Work instruction: Exact repetition of a range: find the line containing "Instruction: Click the" and the line containing "This screenshot has width=647, height=558." in the material below, then repeat both and all lines between them, leaving pictures out.

── Data shown

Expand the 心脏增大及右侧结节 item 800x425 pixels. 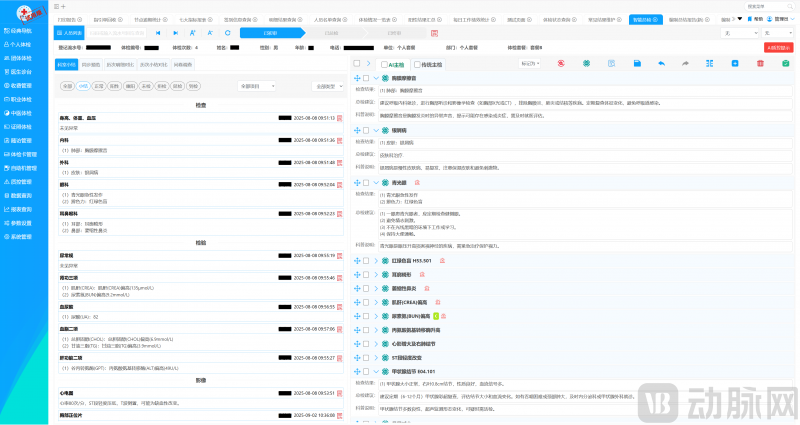376,343
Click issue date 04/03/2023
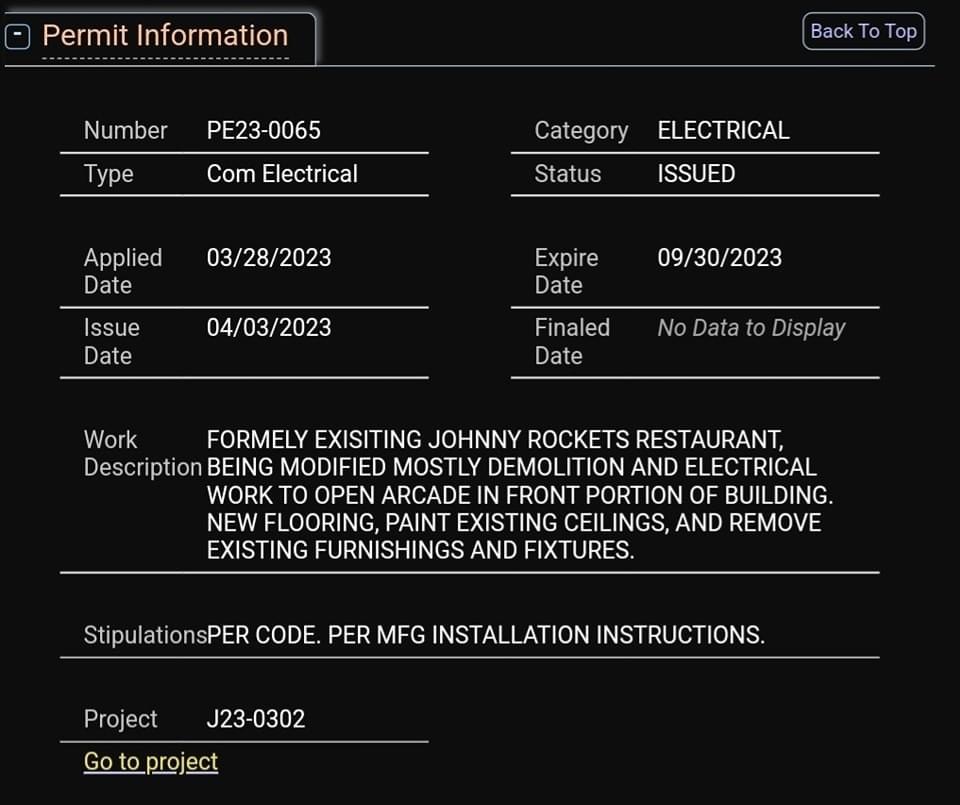960x805 pixels. pyautogui.click(x=268, y=328)
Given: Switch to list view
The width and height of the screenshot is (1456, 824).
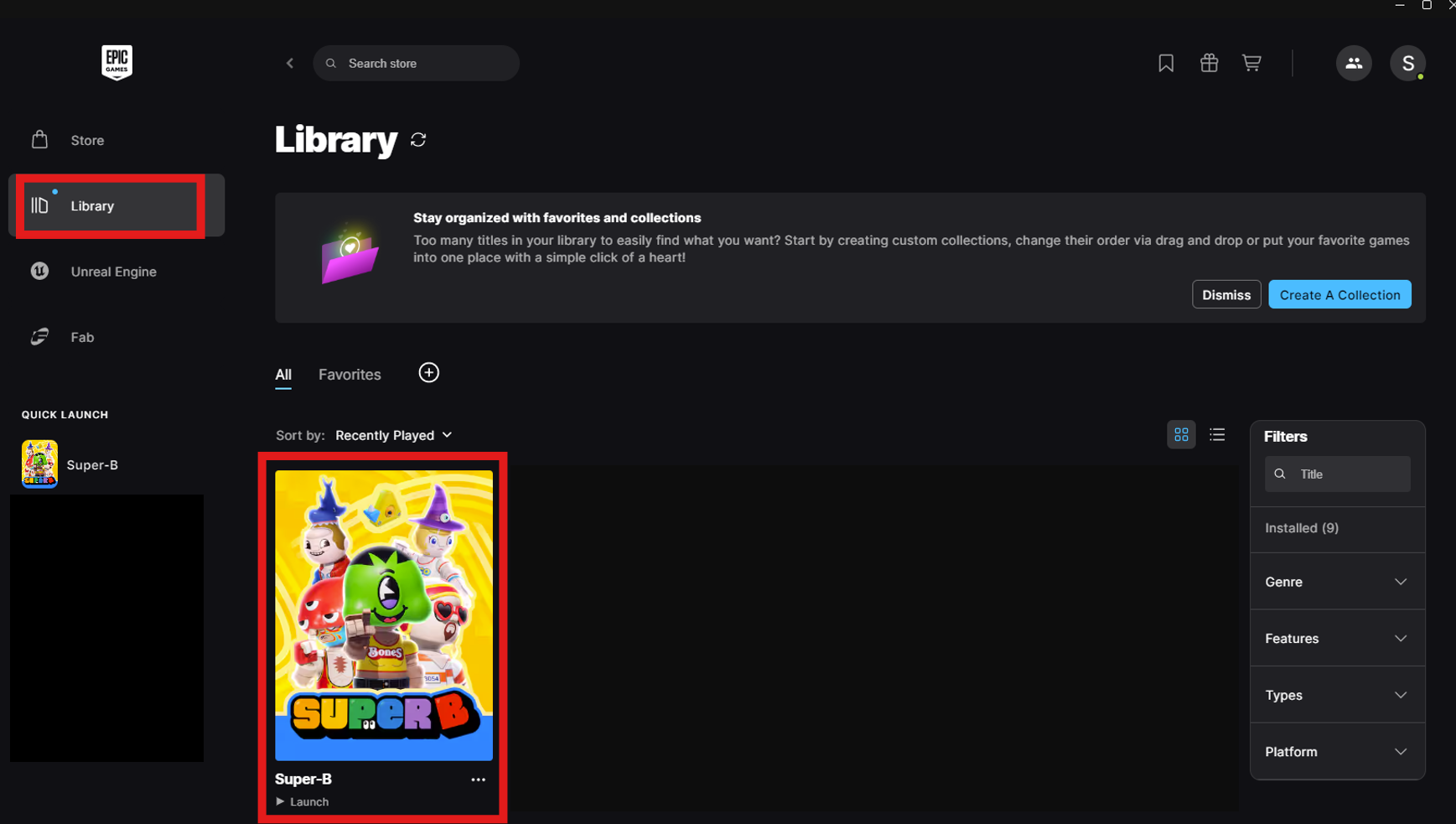Looking at the screenshot, I should click(1217, 434).
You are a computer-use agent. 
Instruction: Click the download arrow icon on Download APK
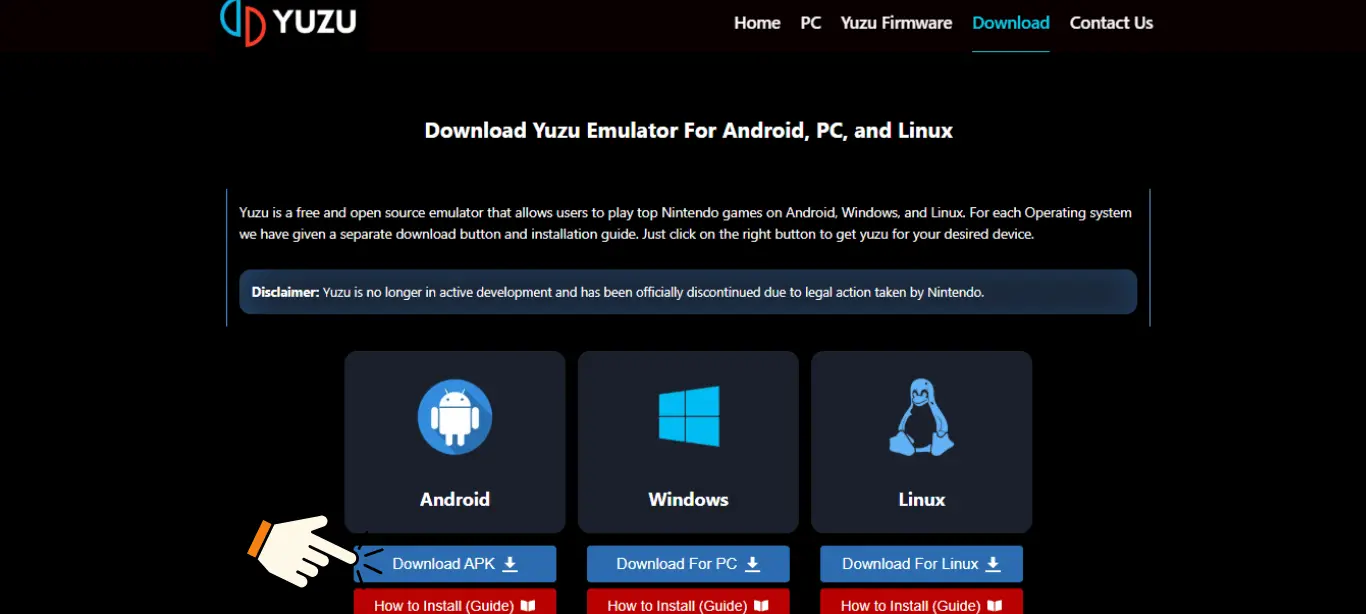[508, 563]
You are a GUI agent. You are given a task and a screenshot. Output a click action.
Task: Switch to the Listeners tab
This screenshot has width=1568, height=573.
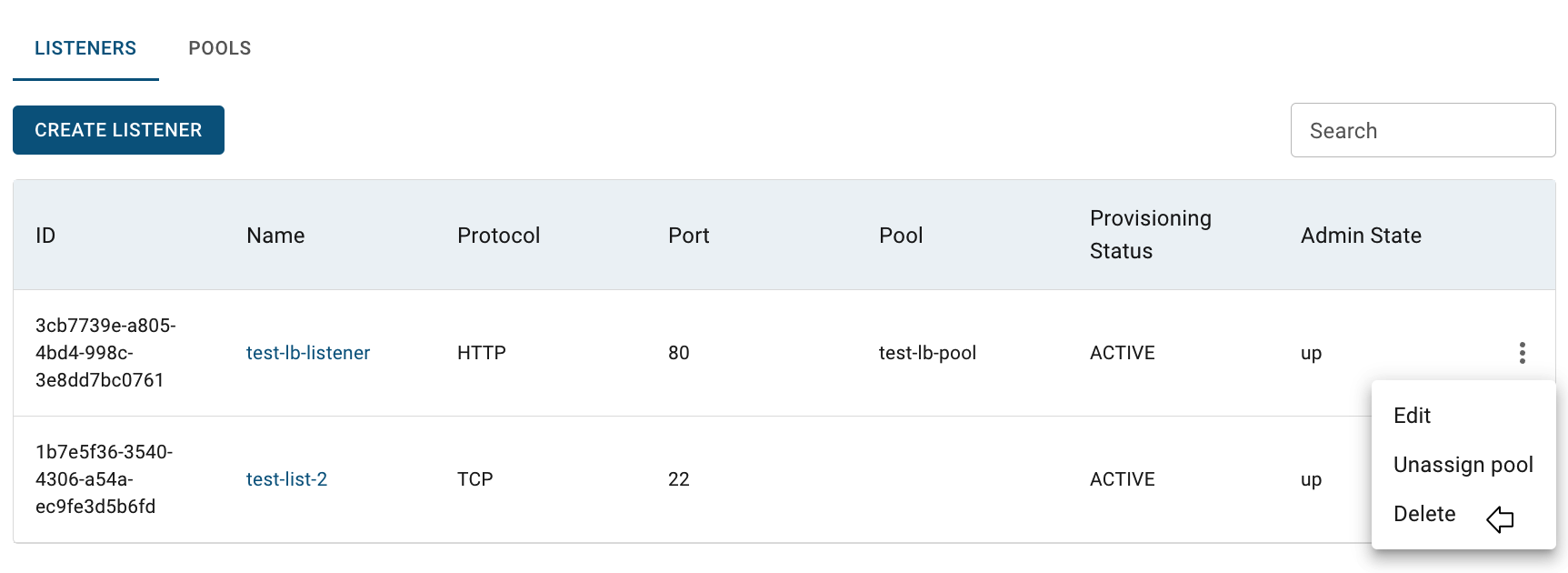tap(85, 48)
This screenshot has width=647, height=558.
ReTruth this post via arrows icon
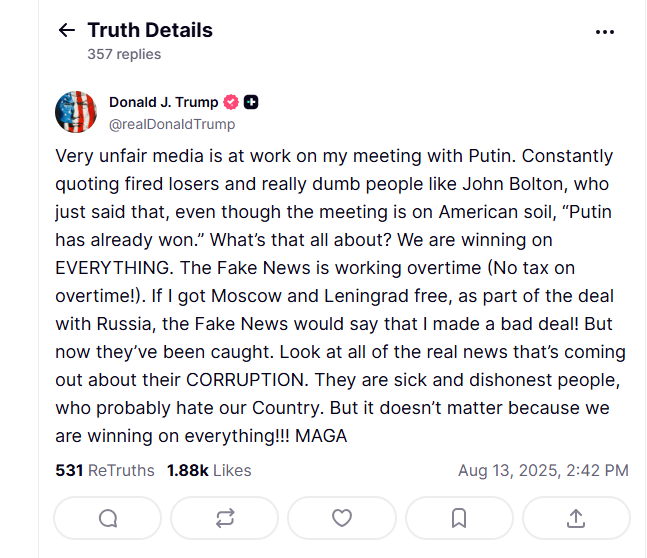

────

Solution to this task:
Instruction: Click the download arrow icon on Download APK
[508, 563]
You are a GUI agent. You are given a task and a screenshot. Output a click action.
Task: Switch to the Listeners tab
This screenshot has width=1568, height=573.
tap(85, 48)
This screenshot has width=647, height=558.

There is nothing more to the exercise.